In Delphi, besides instance constructors, there is a class constructor that runs once per type before the first use of that type, after all involved unit initialization sections. “Use” includes creating an instance, accessing a class member, or querying RTTI. A base type’s class constructor runs before the derived type’s class constructor.

 

A Delphi class constructor is declared as:

 

class constructor Create;

 

C++ has no direct notion of Delphi’s class constructor, and adding a second “static constructor” with the same name as the instance constructor would be ambiguous.

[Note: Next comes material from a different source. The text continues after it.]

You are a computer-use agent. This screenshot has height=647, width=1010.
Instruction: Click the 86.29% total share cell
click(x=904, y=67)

Therefore, we translate it to a static function named ClassCreate, invoked through a one-time initializer.

 
:

class MyType

{

public:

    static void EnsureClassInitialized();

 

protected:

    static void ClassCreate();

    static void RegisterAtExit(); // optional: for a Delphi-like class destructor

 

private:

    static std::once_flag m_initFlag;

};

 

 

// MyType.cpp

#include "Mytype.h"

 

std::once_flag MyType::m_initFlag;

 

void MyType::EnsureClassInitialized()

{

    std::call_once(m_initFlag, []()

    {

        ClassCreate();

        RegisterAtExit();

    });

}

 

void MyType::ClassCreate()

{

    // One-time setup; mirrors Delphi "class constructor"

    ...

}

 

 

At every public entry point (instance constructors, static methods, and getters for translated “class vars”), call EnsureClassInitialized(). This reproduces Delphi’s “executed before first use” guarantee, and it’s thread-safe thanks to std::call_once.

 

std::call_once(flag, fn) ensures fn is executed exactly once across all threads for the given flag.
All concurrent callers block until the first successful execution completes; subsequent calls become no-ops.
If fn throws, the once state is not set, so a later call will attempt fn again.
Successful completion establishes a happens-before relationship for subsequent callers (they see the initialized state).

 

 

Inheritance

 

Delphi’s base-first order is mimicked by calling the base type’s initializer from the derived type’s initializer:

 

class Base {

public:

    static void EnsureClassInitialized();

protected:

    static void ClassCreate();

private:

    static std::once_flag m_init;

};

 

class Derived : public Base {

public:

    static void EnsureClassInitialized();

protected:

    static void ClassCreate();

private:

    static std::once_flag m_init;

};

 

// Impl

std::once_flag Base::m_init;

std::once_flag Derived::m_init;

 

void Base::EnsureClassInitialized()

{

    call_once(m_init, &Base::ClassCreate);

}

 

void Derived::EnsureClassInitialized()

{

    // Delphi: base class class-ctor runs first

    Base::EnsureClassInitialized();

    call_once(m_init, &Derived::ClassCreate);

}

 

So Base::EnsureClassInitialized() is called at the beginning of Derived::EnsureClassInitialized() before Derived::ClassCreate() runs.